Good to hear that the Prince’s Foundation for Integrated Health has stopped its operations with immediate effect. Disappointing, though, that the reason is not because its founder has taken on board Oliver Wendell Holmes’s views on homeopathy – ‘a mingled mass of perverse ingenuity, of tinsel erudition, of imbecile credulity, and of artful misrepresentation, too often mingled in practice, if we may trust the authority of its founder, with heartless and shameful imposition’ – but because of a more mundane alleged deceit: two people have been arrested on suspicion of fraud and money laundering.

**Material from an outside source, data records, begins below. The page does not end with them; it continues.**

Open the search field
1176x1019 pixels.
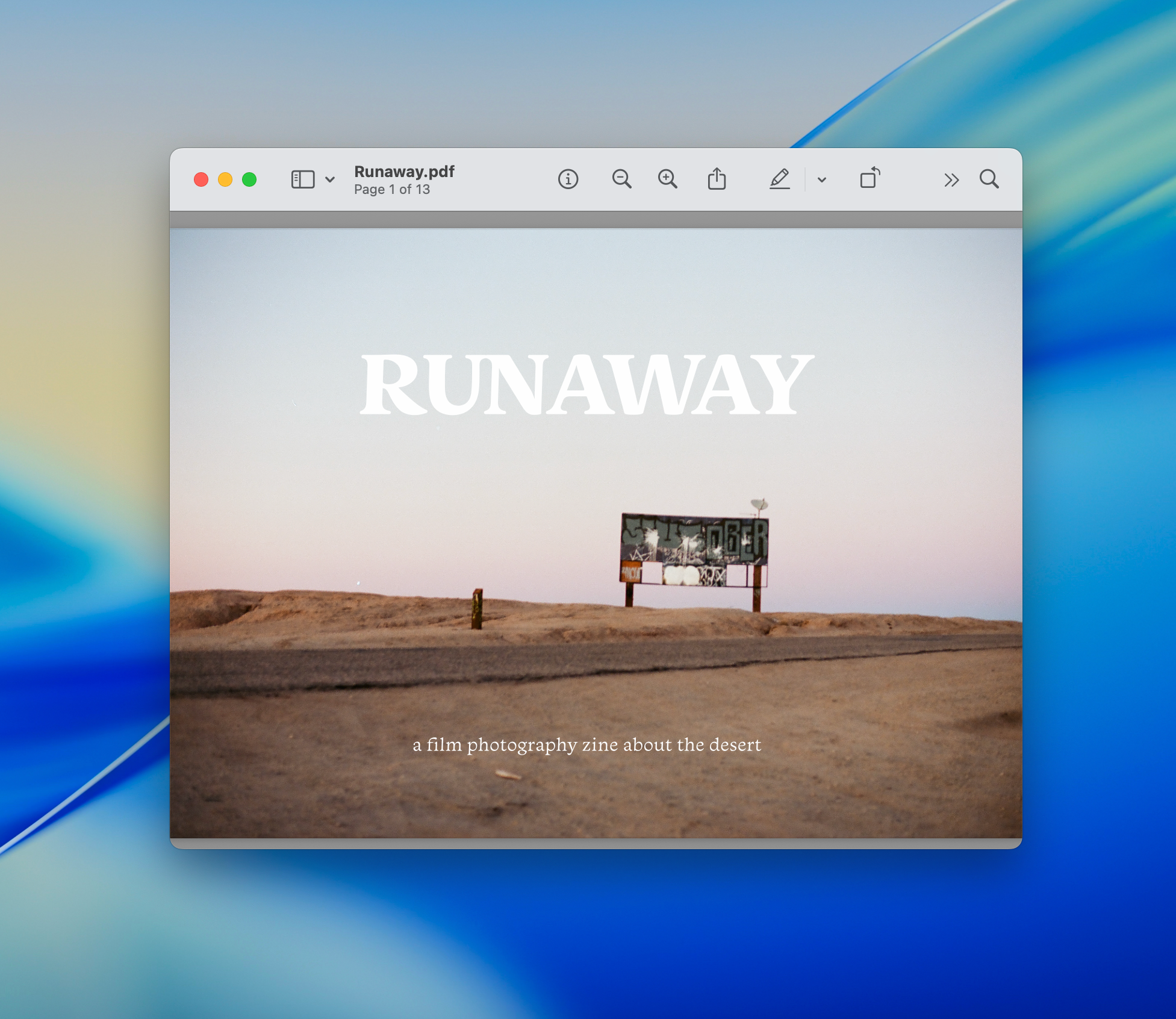[989, 179]
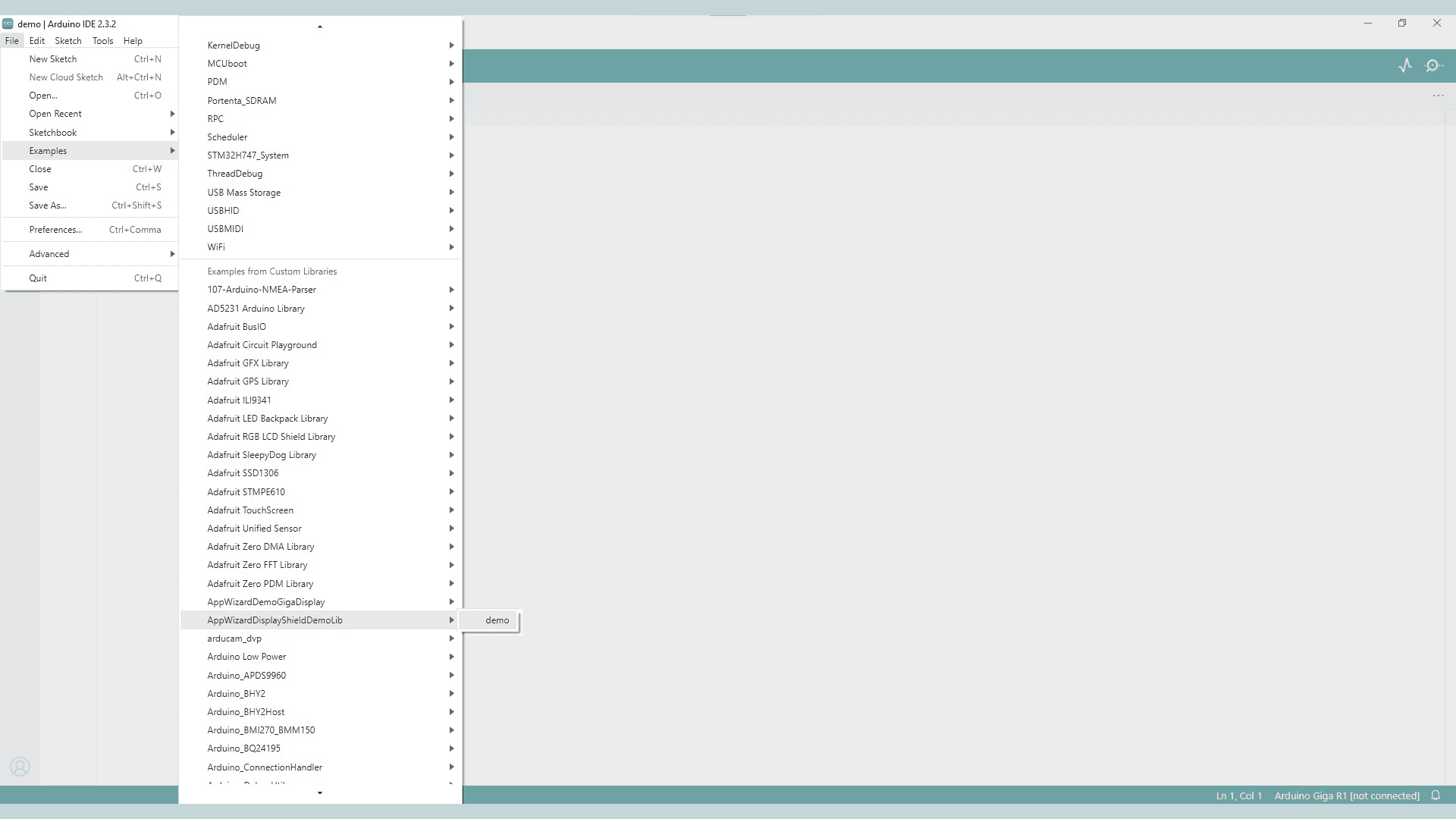This screenshot has height=819, width=1456.
Task: Expand the USB Mass Storage submenu
Action: (x=243, y=192)
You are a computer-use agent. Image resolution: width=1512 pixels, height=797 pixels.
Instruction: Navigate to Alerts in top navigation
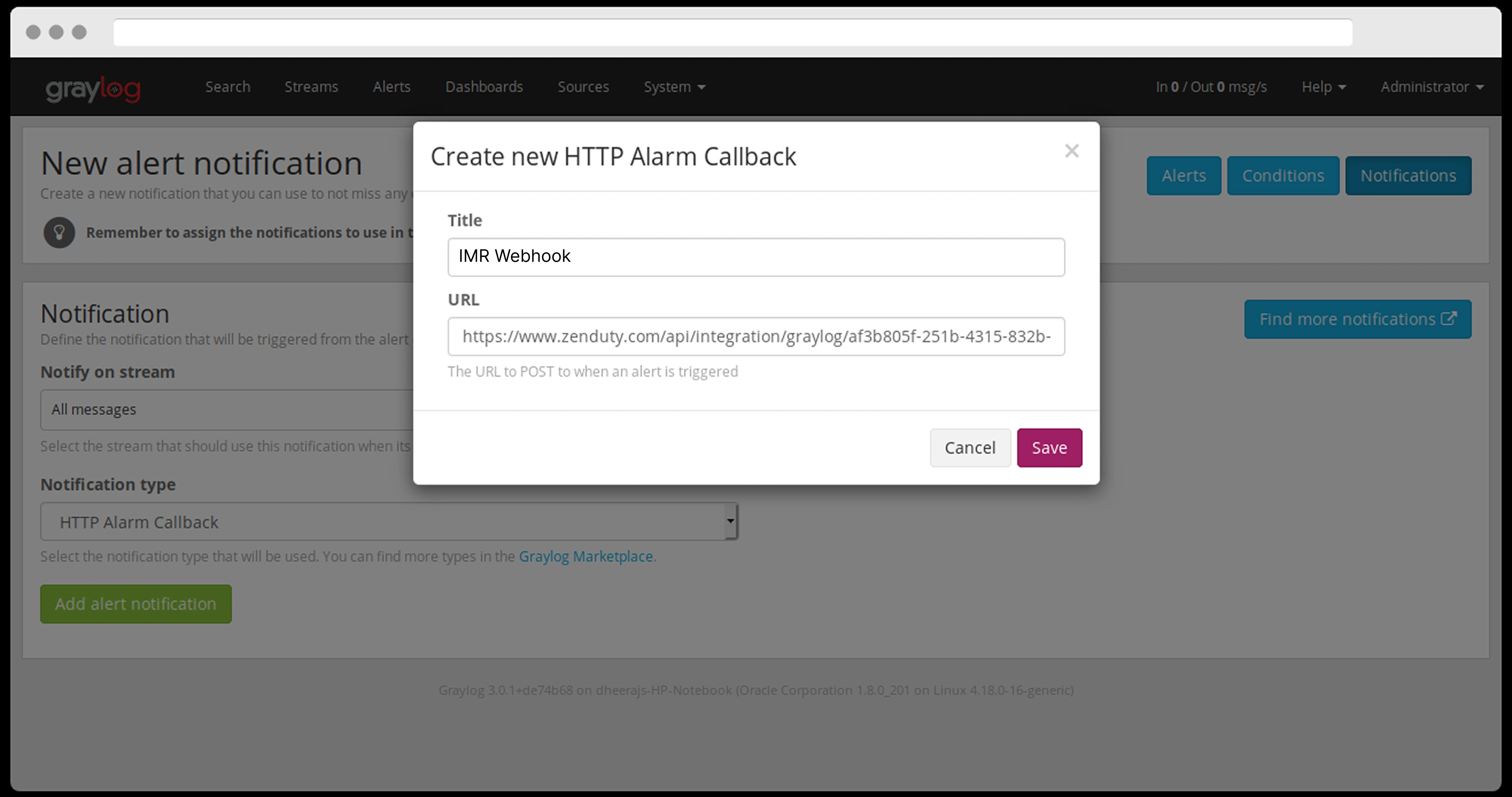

When Holmes wrote his essay in 1842 he believed that homeopathy would soon go the way of touching for the scrofula – another Royal Cure – and Bishop Berkeley’s Tar Water (‘good for so many things’). But in a new edition nearly 60 years later he had to admit that charlatanry and pseudo-therapeutics had not been defeated. ‘Homeopathy has proved lucrative, and so long as it continues to be so will surely exist – as surely as astrology, palmistry, and other methods of getting a living out of the weakness and credulity of mankind and womankind.’

Comments on “Not Good for Much”

  1. outofdate says:

    This is becoming too much of an ideological issue. Homeopathy is perhaps not the best example, but osteopathy is more of a grey area, and Chinese medicine, though underpinned by what to us sounds like flagrant gobbledegook, demonstrably works. But if you suggest there may be something to it we don’t yet understand by the parameters we just made up, you’re now somehow not just anti-science but anti-progress altogether, and the Richard Dawkins fraternity, and with it all decent, right-thinking people, come down on you like a ton of bricks. The New Yorker only a couple of months ago furiously denounced anyone who wouldn’t get a jab for swine flu, saying they are THE SAME KIND OF PEOPLE who question Obama’s birth certificate, i.e. loony Christian rightwingers, and so the lines are drawn…

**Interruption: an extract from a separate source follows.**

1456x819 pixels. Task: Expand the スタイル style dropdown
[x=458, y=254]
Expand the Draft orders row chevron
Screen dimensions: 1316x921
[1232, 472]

    The truth, I’m trying to say, is that ‘imbecile credulity’ is a broad church, and while every profession is crawling with opportunists, charlatans and plain morons, science seems to me to have more than its fair share.

  2. loxhore says:

    Placebos work! Especially if people believe they will!

  3. tjhb says:

    Holmes’ “of mankind and womankind” is a bit interesting. Didactically it looks like a mistake, since how could men and women be of a different kind in this strict sense?

    But more interesting is that, in 1901(?), he should be driven to supplement the first category with the second. Or is it just a wink, that women are naturally more susceptible to spurious claims than are men?

  4. Lancaster says:

    It is simple to knock Homoeopathy just join the pharmaceutical industry critics and shout loudly. Bias is often predjudice but when you look into something properly and ignore some of the dust arond placebos (it works for animals and they dont know about placebos) and reject the drug industrys shilling you will find a repertory by Kent and a materia Medica by Boericke and literally hundreds of books on the subject by Doctors and serious scientists – then it is not what you were told. Thousands of people benefit every year and yet journalistic yap still tries to discredit it.Think about it, a bent accountant does not discredit it – thats a superficial view.

    • Thomas Jones says:

      Hugh Pennington isn’t a journalist: he’s a serious scientist (emeritus professor of bacteriology at the University of Aberdeen). Homeopathy isn’t serious science.